§ Directive:
Reproduce each of the following items verbatim, with no character added, removed, or altered.

----------------------------------------

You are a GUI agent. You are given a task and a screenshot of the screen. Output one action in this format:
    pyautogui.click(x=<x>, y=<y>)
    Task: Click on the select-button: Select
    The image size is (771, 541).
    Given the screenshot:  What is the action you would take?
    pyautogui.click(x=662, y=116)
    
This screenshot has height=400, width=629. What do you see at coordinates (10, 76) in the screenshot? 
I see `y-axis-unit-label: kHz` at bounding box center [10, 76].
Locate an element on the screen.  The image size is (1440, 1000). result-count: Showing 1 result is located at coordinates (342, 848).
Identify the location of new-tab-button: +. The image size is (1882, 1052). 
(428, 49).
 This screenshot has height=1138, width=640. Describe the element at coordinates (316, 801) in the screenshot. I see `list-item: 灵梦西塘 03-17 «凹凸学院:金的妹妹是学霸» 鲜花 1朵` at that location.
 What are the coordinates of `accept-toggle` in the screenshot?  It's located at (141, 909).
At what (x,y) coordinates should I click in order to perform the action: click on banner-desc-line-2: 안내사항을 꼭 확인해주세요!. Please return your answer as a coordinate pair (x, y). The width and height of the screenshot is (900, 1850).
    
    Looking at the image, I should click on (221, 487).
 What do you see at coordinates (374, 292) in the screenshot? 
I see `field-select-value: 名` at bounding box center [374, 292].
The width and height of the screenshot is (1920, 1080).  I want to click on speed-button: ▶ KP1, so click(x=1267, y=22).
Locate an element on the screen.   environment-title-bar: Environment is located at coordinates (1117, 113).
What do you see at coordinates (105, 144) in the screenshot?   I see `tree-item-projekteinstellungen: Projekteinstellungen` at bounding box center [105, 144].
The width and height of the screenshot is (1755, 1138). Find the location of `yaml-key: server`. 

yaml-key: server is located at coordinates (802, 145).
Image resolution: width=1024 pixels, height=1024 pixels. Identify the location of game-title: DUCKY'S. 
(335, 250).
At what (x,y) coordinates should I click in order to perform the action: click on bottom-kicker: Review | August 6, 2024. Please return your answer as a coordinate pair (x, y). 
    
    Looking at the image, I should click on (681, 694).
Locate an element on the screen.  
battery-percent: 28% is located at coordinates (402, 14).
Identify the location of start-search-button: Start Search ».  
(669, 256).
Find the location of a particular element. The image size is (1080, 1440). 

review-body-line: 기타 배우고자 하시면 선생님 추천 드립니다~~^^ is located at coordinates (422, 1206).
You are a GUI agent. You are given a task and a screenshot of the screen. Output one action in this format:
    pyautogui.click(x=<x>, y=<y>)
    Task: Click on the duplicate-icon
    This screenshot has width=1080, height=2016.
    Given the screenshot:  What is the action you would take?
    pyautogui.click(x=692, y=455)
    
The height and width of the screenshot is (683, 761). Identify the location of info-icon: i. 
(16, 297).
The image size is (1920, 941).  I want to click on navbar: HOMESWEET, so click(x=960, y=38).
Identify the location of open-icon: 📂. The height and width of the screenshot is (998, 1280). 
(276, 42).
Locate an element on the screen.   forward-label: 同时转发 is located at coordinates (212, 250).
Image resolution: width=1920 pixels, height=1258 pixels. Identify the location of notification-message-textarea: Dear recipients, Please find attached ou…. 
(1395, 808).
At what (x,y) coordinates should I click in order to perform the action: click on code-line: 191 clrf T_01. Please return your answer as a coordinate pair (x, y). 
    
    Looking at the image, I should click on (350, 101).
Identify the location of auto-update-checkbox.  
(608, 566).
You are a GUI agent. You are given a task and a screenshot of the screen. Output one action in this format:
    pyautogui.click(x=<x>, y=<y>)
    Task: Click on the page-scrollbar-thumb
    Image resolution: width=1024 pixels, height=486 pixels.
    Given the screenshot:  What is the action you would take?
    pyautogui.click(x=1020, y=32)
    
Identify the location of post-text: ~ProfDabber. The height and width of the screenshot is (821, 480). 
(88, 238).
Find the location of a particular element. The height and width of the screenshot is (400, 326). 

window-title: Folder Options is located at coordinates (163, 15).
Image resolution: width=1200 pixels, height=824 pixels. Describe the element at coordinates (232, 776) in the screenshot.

----------------------------------------

§ Response for this exercise:
You are a GUI agent. You are given a task and a screenshot of the screen. Output one action in this format:
    pyautogui.click(x=<x>, y=<y>)
    Task: Click on the select-button: Select
    The image size is (771, 541).
    Given the screenshot:  What is the action you would take?
    pyautogui.click(x=662, y=116)
    
This screenshot has height=400, width=629. What do you see at coordinates (10, 76) in the screenshot? 
I see `y-axis-unit-label: kHz` at bounding box center [10, 76].
Locate an element on the screen.  The image size is (1440, 1000). result-count: Showing 1 result is located at coordinates (342, 848).
Identify the location of new-tab-button: +. The image size is (1882, 1052). 
(428, 49).
 This screenshot has height=1138, width=640. Describe the element at coordinates (316, 801) in the screenshot. I see `list-item: 灵梦西塘 03-17 «凹凸学院:金的妹妹是学霸» 鲜花 1朵` at that location.
 What are the coordinates of `accept-toggle` in the screenshot?  It's located at (141, 909).
At what (x,y) coordinates should I click in order to perform the action: click on banner-desc-line-2: 안내사항을 꼭 확인해주세요!. Please return your answer as a coordinate pair (x, y). The width and height of the screenshot is (900, 1850).
    
    Looking at the image, I should click on (221, 487).
 What do you see at coordinates (374, 292) in the screenshot? 
I see `field-select-value: 名` at bounding box center [374, 292].
The width and height of the screenshot is (1920, 1080).  I want to click on speed-button: ▶ KP1, so click(x=1267, y=22).
Locate an element on the screen.   environment-title-bar: Environment is located at coordinates (1117, 113).
What do you see at coordinates (105, 144) in the screenshot?   I see `tree-item-projekteinstellungen: Projekteinstellungen` at bounding box center [105, 144].
The width and height of the screenshot is (1755, 1138). Find the location of `yaml-key: server`. 

yaml-key: server is located at coordinates (802, 145).
Image resolution: width=1024 pixels, height=1024 pixels. Identify the location of game-title: DUCKY'S. 
(335, 250).
At what (x,y) coordinates should I click in order to perform the action: click on bottom-kicker: Review | August 6, 2024. Please return your answer as a coordinate pair (x, y). 
    
    Looking at the image, I should click on (681, 694).
Locate an element on the screen.  
battery-percent: 28% is located at coordinates (402, 14).
Identify the location of start-search-button: Start Search ».  
(669, 256).
Find the location of a particular element. The image size is (1080, 1440). 

review-body-line: 기타 배우고자 하시면 선생님 추천 드립니다~~^^ is located at coordinates (422, 1206).
You are a GUI agent. You are given a task and a screenshot of the screen. Output one action in this format:
    pyautogui.click(x=<x>, y=<y>)
    Task: Click on the duplicate-icon
    This screenshot has width=1080, height=2016.
    Given the screenshot:  What is the action you would take?
    pyautogui.click(x=692, y=455)
    
The height and width of the screenshot is (683, 761). Identify the location of info-icon: i. 
(16, 297).
The image size is (1920, 941).  I want to click on navbar: HOMESWEET, so click(x=960, y=38).
Identify the location of open-icon: 📂. The height and width of the screenshot is (998, 1280). 
(276, 42).
Locate an element on the screen.   forward-label: 同时转发 is located at coordinates (212, 250).
Image resolution: width=1920 pixels, height=1258 pixels. Identify the location of notification-message-textarea: Dear recipients, Please find attached ou…. 
(1395, 808).
At what (x,y) coordinates should I click in order to perform the action: click on code-line: 191 clrf T_01. Please return your answer as a coordinate pair (x, y). 
    
    Looking at the image, I should click on (350, 101).
Identify the location of auto-update-checkbox.  
(608, 566).
You are a GUI agent. You are given a task and a screenshot of the screen. Output one action in this format:
    pyautogui.click(x=<x>, y=<y>)
    Task: Click on the page-scrollbar-thumb
    Image resolution: width=1024 pixels, height=486 pixels.
    Given the screenshot:  What is the action you would take?
    pyautogui.click(x=1020, y=32)
    
Identify the location of post-text: ~ProfDabber. The height and width of the screenshot is (821, 480). 
(88, 238).
Find the location of a particular element. The height and width of the screenshot is (400, 326). 

window-title: Folder Options is located at coordinates (163, 15).
Image resolution: width=1200 pixels, height=824 pixels. Describe the element at coordinates (232, 776) in the screenshot.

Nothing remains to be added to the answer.